- **TASK DETAILS**:
Please repeat, exactly as written, every line from the one containing "Screen dimensions: 692x452" through the last line of the records, both included, and leave out any pictures.

- **RECORDS PROVIDED**:
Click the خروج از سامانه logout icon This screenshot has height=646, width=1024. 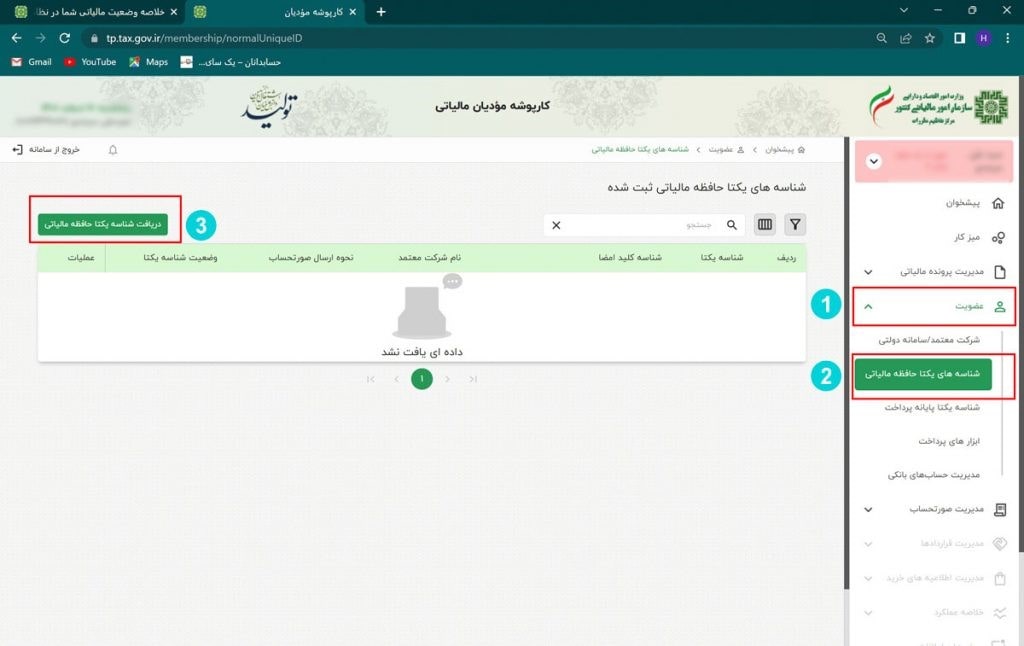pyautogui.click(x=18, y=149)
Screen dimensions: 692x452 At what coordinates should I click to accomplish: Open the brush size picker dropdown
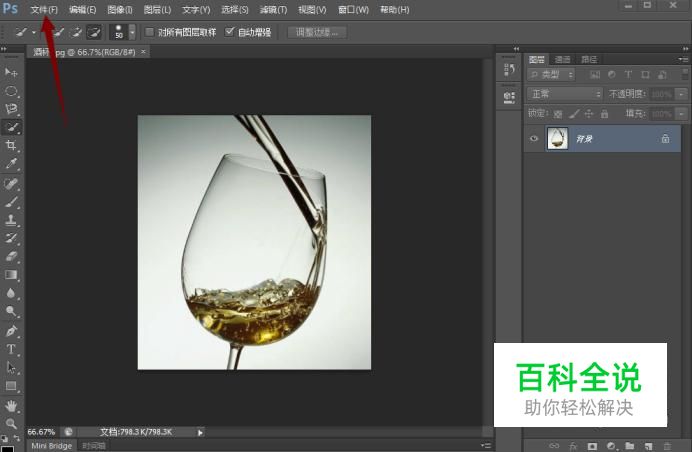point(132,32)
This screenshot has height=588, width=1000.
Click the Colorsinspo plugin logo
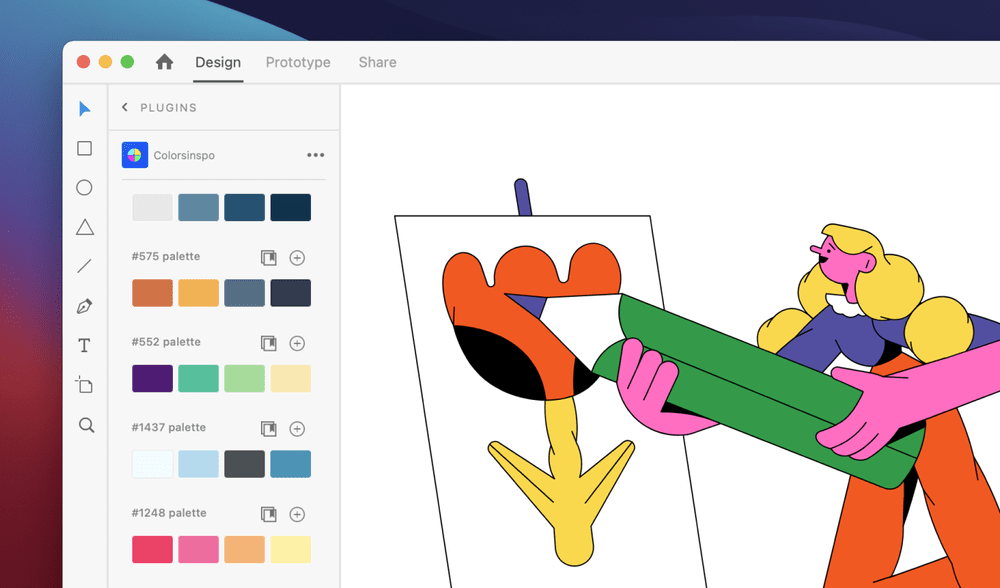click(135, 155)
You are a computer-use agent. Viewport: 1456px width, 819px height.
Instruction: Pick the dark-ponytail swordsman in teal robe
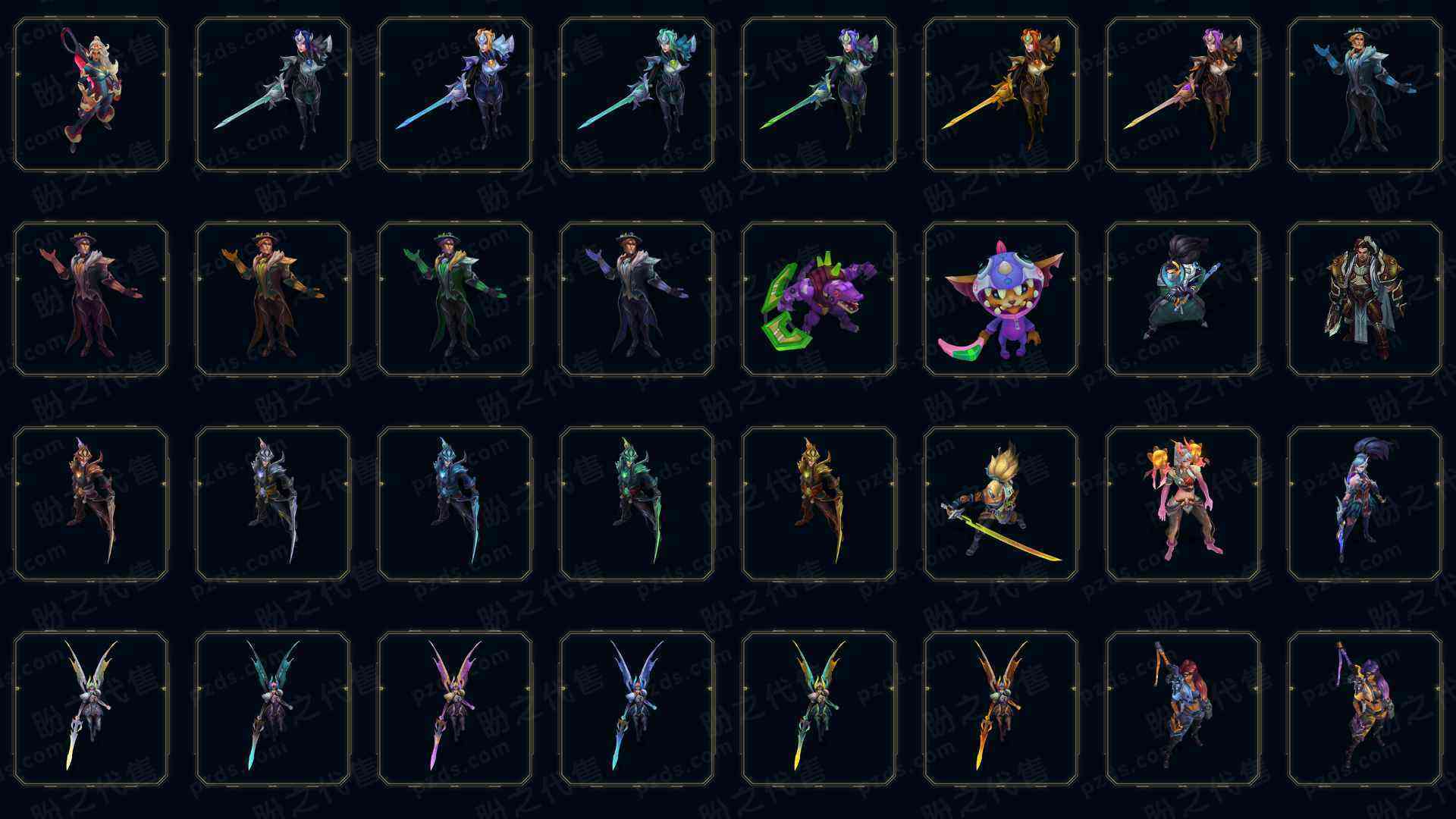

- **ANSWER SPACE**:
Screen dimensions: 692x452 At what coordinates should I click to accomplish: Open the brush size picker dropdown
point(132,32)
This screenshot has height=588, width=1000.
Click the Colorsinspo plugin logo
click(135, 155)
You are a computer-use agent. Viewport: 1456px width, 819px height.
Instruction: Pick the dark-ponytail swordsman in teal robe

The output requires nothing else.